Sometime during the last six months of his life, he developed a doubt: how was he to know if rapamycin was the reason for his good health? After all, he had undergone chemo and radiation too. The scientist became the experiment. He stopped taking the drug and the cancer returned with a vengeance. Within two months, it had spread to his lungs. “He said in his last days that it was his biggest mistake,” said Neel.
His last days remained busy. Family and friends kept visiting. True to form, he was working on a paper until five days before his death, with an oxygen mask on his face. [12] The day before he passed, he was in pain. The nurse looking after him at home suggested he take morphine. He refused, saying he didn’t want his brain to be foggy. He spent the day watching Star Wars. Surendra Nath Sehgal died at home, surrounded by loved ones, on 21 January 2003.
cience is not a discipline for lone wolves. Hagiographies often play up the image of the scientist as a reclusive genius, ploughing a lonely furrow in the lab at odd hours. To get a drug like rapamycin to market and actually transform people’s lives, many people have to work late and lonely nights.
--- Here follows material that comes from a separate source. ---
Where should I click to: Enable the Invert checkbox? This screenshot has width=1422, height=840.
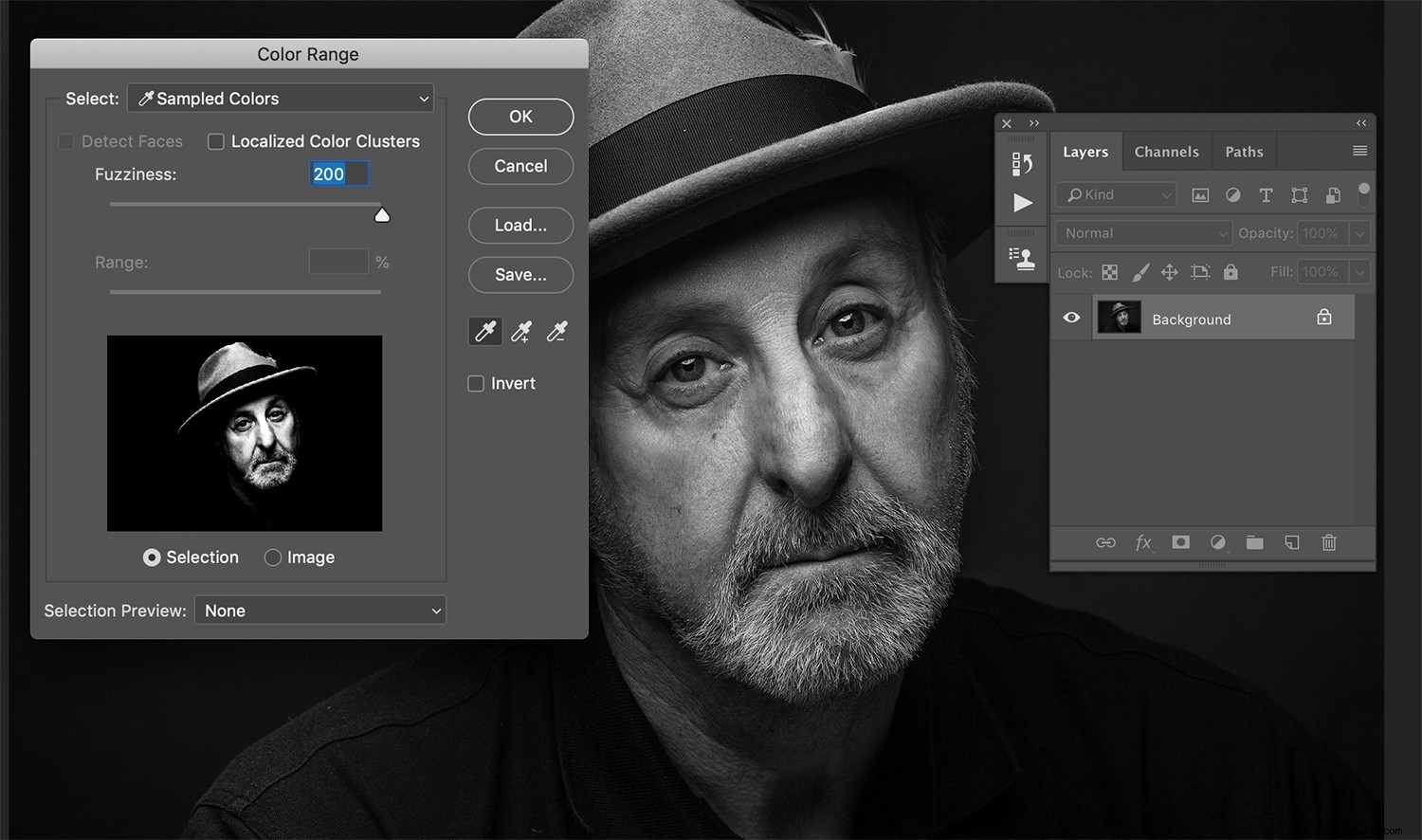[x=475, y=383]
They also have to talk to each other, as Skoryna did with Nógrády, as Sehgal did with Morris and Sindhi and so many others, as Sabatini must have with his thesis advisor. But the eureka moment remains special, and Sehgal was there for it, captaining a team that saw a simple culture experiment produce a remarkable result.
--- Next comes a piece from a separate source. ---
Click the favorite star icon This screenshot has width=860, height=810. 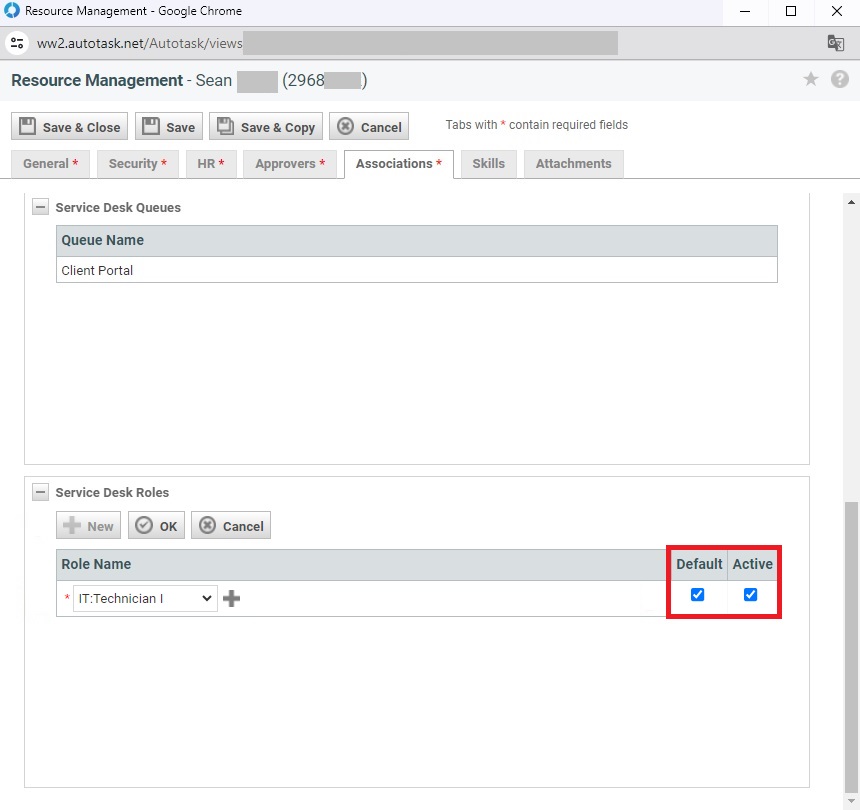point(811,80)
While he was alive, Sehgal already knew that his work had moved the needle on something critical.
Uma was recently at a local art gallery in Seattle with her daughter-in-law. A professor from the University of Washington was making sculptures there. He asked if she would be willing to model for him. While she sat, a woman from the art gallery asked the sculptor how he was feeling.
“I asked what happened and he said he was just back from his third kidney transplant,” Uma told me. “He said if it hadn’t worked this time, he’d have died. I asked him which drug he was on, and he said Rapamune.” When she told him her husband had discovered it, he asked if he could meet him. “When I told him he was no more, he came and shook my hand.”
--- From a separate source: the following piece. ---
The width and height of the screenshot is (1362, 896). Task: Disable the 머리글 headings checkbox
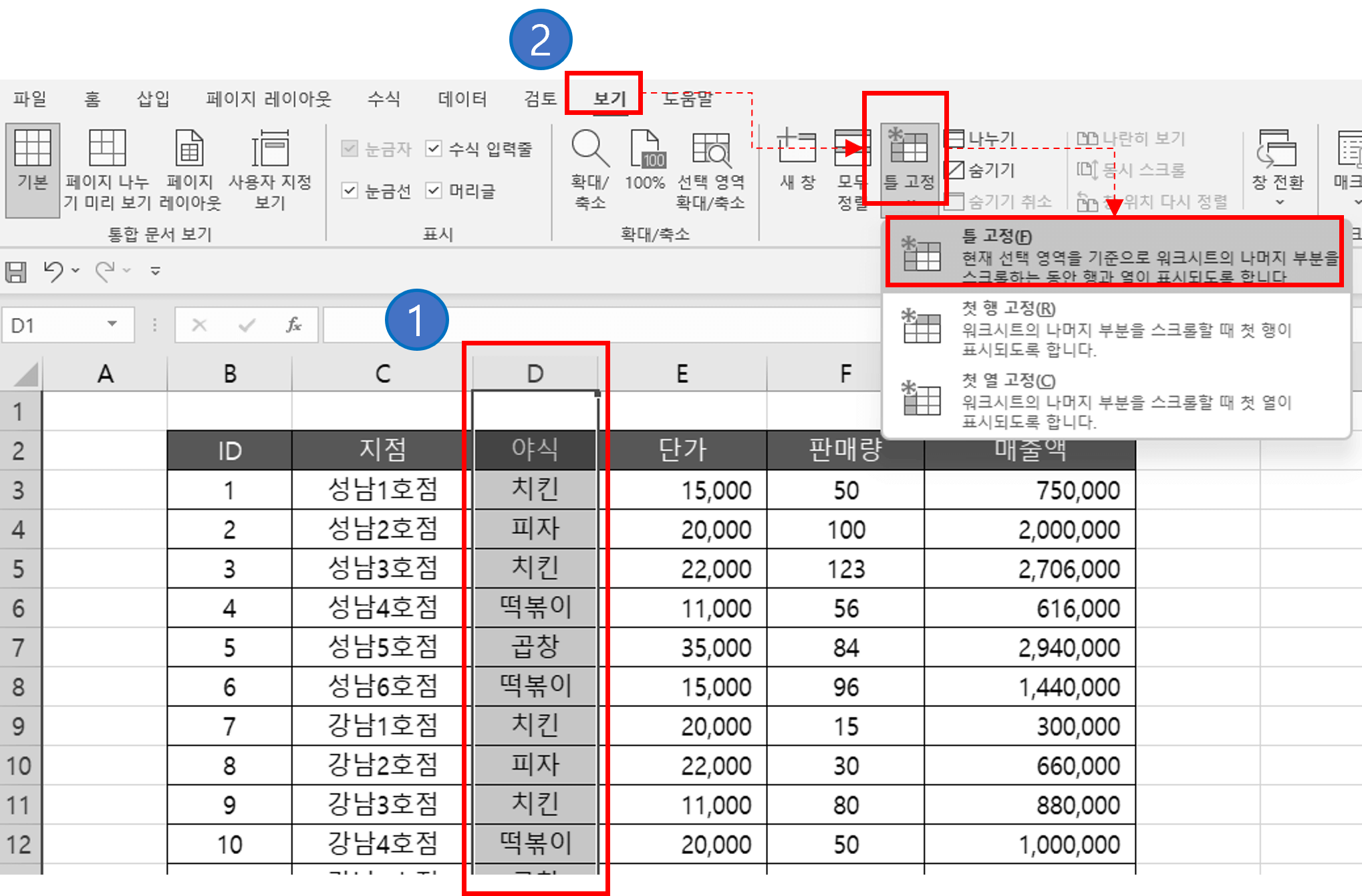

Uma knows what her husband would have said had he been alive. Many years ago, when rapamycin had not yet been formally approved, a doctor had sought it on compassionate grounds for a six-year-old’s kidney transplant. The surgery had been a success. “I don’t care if the company makes even a cent out of it,” Sehgal had said to Uma. “My work is done. A child has survived.”
Sukhada Tatke is a journalist from Mumbai, currently in Edinburgh.